Today is Tuesday, April 23, the 113th day of 2013. There are 252 days left in the year.

ASSOCIATED PRESS

On this date in:

1616: English poet and dramatist William Shakespeare, 52, dies on what has been traditionally regarded as the anniversary of his birth in 1564.

1789: President-elect George Washington and his wife, Martha, move into the first executive mansion, the Franklin House, in New York.

1791: The 15th president of the United States, James Buchanan, is born in Franklin County, Pa.

1940: About 200 people die in the Rhythm Night Club Fire in Natchez, Miss.

1954: Hank Aaron of the Milwaukee Braves hits the first of his record 755 major-league home runs in a game against the St. Louis Cardinals. (The Braves win, 7-5.)

1988: A federal ban on smoking during domestic airline flights of two hours or less goes into effect.

VINDICATOR FILES

1988: Sovereign Circuits, a new high-tech company in Youngstown Commerce Park, produces its first electronic circuits, exactly one year after the principals from England first visited the Mahoning Valley.

General Motors Corp. could save more than $12.5 billion by 1990, GM officials tell auto analysts in Detroit.

The board of the Youngstown Central Area Community Improvement Corporation will be expanded from 15 to 17 members and both additions to the all-male board are expected to be women.

1973: Dumpy, the mongrel dog that gained national fame after surviving gassing and shooting at the hands of a dog warden, is dead after more than a month of treatment for his injuries and the aftereffects of distemper that were aggravated by his ordeal. A veterinarian who treated Dumpy said nerve and tissue degeneration had continued, despite the amputation of two legs.

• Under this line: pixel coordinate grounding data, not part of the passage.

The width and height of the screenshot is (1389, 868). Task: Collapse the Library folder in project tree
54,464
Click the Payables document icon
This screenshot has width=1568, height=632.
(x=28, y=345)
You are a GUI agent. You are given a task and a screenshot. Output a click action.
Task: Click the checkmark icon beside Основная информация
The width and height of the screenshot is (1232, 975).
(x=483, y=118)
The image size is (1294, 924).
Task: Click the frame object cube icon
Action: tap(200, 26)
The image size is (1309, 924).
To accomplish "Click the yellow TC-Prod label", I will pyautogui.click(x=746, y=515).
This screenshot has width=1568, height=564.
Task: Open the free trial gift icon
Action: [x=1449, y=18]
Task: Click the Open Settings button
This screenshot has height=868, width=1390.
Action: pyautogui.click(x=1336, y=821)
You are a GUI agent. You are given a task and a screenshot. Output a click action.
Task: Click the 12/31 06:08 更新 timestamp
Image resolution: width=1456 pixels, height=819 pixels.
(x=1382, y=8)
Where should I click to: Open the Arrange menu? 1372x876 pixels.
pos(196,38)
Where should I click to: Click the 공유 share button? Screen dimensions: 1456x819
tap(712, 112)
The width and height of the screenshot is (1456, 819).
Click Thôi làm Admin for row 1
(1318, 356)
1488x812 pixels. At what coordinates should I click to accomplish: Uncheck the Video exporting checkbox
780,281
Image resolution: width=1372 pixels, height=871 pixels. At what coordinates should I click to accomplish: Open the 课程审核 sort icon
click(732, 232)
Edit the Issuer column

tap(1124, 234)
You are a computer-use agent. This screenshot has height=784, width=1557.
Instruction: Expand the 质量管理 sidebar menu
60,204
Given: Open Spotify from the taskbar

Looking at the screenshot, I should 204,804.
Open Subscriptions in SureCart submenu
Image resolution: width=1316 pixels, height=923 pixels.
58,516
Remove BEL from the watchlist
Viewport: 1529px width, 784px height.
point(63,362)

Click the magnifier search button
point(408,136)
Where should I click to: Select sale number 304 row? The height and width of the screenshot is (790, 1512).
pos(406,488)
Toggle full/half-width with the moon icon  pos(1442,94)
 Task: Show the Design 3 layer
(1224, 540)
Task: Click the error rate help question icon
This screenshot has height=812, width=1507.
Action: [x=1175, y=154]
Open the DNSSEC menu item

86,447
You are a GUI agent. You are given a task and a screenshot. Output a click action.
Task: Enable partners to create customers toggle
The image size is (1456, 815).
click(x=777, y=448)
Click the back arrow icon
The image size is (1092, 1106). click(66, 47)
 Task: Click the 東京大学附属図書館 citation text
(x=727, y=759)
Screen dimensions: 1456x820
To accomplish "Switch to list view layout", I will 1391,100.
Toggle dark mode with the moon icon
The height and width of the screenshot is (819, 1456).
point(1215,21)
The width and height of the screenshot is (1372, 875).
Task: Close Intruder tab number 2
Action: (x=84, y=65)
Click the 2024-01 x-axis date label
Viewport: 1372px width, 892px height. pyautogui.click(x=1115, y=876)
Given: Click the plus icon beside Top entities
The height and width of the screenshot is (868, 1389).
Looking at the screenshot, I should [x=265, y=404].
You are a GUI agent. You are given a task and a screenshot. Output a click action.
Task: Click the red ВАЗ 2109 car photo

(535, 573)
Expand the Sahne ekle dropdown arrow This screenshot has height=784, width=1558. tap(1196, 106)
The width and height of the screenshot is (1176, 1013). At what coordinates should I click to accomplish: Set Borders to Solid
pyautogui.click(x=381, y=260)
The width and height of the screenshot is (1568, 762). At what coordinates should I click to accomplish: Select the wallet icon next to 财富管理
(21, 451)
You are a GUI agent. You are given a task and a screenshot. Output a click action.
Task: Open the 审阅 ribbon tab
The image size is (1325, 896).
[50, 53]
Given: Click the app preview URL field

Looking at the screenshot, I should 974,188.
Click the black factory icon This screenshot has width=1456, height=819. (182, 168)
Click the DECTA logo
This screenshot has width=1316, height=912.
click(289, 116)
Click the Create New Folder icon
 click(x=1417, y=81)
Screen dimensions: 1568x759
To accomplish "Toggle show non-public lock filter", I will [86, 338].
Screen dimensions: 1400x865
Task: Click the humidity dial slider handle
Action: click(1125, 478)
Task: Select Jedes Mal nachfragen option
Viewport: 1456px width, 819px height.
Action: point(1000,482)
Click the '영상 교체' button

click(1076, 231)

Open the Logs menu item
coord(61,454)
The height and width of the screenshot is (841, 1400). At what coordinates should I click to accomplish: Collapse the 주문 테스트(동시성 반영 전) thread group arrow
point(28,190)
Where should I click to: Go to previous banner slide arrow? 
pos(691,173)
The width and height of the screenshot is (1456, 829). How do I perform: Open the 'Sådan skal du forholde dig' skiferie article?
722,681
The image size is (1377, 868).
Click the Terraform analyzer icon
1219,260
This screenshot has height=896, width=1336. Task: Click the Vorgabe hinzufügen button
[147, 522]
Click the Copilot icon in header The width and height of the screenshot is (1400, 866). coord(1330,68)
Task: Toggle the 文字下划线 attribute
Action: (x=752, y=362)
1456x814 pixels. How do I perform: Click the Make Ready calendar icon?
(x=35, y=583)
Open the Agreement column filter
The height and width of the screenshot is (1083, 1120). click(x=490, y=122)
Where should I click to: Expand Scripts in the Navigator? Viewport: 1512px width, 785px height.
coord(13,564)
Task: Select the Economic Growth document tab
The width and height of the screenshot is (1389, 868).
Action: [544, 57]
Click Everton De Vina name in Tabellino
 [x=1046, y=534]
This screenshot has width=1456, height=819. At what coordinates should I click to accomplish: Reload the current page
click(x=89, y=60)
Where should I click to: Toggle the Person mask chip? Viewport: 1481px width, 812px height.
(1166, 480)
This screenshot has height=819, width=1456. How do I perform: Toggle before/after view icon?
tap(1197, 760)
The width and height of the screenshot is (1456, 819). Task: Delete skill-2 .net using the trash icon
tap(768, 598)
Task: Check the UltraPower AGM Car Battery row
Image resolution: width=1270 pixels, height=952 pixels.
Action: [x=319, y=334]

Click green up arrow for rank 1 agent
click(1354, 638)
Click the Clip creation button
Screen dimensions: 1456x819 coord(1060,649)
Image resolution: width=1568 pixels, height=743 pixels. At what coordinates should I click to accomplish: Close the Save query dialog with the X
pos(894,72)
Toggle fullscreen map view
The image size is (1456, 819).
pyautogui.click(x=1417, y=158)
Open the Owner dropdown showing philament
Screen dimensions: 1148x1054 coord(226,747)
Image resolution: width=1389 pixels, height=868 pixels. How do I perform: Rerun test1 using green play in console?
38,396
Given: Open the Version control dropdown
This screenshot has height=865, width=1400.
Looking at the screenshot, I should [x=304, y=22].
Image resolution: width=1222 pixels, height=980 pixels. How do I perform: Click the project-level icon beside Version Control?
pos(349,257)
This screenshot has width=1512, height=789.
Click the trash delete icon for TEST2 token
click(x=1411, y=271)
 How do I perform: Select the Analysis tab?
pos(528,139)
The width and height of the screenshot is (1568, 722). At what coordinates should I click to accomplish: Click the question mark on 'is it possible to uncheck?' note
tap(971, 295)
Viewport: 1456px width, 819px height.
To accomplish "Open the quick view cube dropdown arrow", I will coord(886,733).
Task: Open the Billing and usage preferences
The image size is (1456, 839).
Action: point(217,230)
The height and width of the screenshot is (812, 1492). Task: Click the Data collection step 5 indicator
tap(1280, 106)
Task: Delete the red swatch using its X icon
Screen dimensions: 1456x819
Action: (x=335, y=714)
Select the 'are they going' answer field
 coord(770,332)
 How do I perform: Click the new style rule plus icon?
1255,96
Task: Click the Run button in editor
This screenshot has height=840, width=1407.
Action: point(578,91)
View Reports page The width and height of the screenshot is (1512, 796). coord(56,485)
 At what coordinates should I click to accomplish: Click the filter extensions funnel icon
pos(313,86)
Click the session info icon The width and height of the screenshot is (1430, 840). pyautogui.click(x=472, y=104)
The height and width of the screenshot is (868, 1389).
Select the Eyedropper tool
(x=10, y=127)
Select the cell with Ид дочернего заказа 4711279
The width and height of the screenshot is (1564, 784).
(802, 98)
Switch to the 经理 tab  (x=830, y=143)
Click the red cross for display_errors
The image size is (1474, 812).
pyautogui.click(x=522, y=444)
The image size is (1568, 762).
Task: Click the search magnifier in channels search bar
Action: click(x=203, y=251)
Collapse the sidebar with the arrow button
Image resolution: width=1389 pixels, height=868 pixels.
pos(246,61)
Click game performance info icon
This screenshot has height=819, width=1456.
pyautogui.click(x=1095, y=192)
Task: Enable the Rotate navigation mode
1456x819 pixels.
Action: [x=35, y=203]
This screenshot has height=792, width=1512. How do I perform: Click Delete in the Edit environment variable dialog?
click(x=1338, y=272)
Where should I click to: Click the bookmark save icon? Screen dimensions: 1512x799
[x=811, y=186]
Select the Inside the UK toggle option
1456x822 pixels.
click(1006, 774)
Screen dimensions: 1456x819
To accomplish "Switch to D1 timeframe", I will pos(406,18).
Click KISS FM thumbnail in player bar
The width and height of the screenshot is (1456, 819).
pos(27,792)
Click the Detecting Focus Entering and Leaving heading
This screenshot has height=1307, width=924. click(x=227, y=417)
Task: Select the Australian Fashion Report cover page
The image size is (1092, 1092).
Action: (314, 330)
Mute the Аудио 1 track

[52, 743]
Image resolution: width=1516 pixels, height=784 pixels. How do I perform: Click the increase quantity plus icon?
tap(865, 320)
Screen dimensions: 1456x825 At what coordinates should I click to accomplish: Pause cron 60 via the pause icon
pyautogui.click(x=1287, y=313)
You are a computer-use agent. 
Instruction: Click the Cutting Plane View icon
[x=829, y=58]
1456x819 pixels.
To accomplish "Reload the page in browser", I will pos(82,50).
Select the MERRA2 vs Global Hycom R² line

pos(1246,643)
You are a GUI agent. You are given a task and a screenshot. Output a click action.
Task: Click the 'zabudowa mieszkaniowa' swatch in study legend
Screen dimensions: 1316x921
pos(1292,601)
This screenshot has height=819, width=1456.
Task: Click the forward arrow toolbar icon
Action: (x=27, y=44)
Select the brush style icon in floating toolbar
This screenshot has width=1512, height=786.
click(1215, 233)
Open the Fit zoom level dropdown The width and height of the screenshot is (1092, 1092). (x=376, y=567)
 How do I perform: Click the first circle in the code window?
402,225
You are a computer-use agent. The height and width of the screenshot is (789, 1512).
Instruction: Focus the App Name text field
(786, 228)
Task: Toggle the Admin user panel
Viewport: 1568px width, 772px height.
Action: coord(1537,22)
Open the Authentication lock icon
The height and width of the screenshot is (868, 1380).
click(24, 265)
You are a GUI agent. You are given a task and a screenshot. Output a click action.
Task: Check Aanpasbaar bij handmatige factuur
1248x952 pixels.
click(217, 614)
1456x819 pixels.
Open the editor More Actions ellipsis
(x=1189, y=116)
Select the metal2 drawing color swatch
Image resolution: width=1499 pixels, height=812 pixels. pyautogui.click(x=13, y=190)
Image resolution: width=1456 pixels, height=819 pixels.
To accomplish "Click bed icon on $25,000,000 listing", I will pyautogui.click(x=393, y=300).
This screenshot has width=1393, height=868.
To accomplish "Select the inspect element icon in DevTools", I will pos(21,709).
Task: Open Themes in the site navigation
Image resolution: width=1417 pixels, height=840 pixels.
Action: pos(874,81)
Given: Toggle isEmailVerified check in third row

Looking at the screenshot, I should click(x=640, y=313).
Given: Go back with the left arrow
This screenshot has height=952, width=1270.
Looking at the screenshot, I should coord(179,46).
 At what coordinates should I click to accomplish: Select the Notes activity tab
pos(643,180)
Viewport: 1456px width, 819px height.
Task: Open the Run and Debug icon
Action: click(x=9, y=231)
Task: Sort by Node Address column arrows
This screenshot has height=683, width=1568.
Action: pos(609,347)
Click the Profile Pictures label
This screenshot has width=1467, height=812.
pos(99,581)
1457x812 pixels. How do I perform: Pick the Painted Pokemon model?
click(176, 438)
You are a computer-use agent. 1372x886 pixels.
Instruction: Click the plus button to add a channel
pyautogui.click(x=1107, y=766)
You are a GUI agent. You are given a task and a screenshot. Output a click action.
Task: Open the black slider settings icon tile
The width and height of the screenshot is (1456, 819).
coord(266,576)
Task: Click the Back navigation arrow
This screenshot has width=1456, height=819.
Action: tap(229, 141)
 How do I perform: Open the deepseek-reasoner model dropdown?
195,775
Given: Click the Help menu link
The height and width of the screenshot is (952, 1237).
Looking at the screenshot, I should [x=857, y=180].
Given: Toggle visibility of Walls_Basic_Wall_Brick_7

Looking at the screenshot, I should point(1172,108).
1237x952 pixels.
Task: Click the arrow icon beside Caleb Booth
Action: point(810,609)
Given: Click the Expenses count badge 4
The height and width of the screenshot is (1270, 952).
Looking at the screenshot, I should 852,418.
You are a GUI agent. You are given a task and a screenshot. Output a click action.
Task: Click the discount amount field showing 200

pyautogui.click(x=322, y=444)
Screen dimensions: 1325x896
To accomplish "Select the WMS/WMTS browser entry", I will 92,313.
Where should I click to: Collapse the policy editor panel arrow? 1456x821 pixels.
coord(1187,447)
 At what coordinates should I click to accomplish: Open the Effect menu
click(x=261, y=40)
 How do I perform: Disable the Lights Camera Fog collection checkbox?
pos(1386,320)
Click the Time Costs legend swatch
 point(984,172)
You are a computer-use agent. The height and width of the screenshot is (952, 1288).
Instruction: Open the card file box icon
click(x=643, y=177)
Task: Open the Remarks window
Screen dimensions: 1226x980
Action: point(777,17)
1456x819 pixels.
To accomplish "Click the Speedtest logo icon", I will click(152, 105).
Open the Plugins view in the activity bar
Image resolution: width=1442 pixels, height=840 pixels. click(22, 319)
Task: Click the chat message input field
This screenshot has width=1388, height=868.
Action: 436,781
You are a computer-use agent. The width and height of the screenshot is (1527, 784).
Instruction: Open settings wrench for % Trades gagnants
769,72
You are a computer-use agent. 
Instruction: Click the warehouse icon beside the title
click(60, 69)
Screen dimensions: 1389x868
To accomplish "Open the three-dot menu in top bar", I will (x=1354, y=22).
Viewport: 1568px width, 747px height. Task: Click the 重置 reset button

During the winter quarter at Kent State University, 362 students achieved perfect 4.0 grade averages.

1963: Youngstown Sheet & Tube Co. reports earnings of $7.1 million on sales of $150 million.

Advertisement: Last two days at the Paramount, “To kill a Mockingbird,” winner of three Academy Awards.

The Mahoning County Democratic Central Committee picks Atty. Horace G. Tetlow, chief deputy in Probate Court and a past president of the Mahoning County Bar Association, to succeed the late William D. Holt as Mahoning County recorder.

1938: A man believed to be the owner of a 150-gallon whisky still engages in a gun battle in Wilson Avenue with federal liquor agent Joe Irzyk and escapes. No one is injured.

J.L. Perry, the new president of Carnegie-Illinois Steel Co., tells 250 business and industrial leaders at the New Castle Junior Chamber of Commerce dinner that only business can restore the nation to prosperity.

Youngstown telephone subscribers will receive about $850,000 in refunds from the Ohio Bell Telephone Co. under an agreement in which the company will pay $7.2 million to subscribers throughout the state.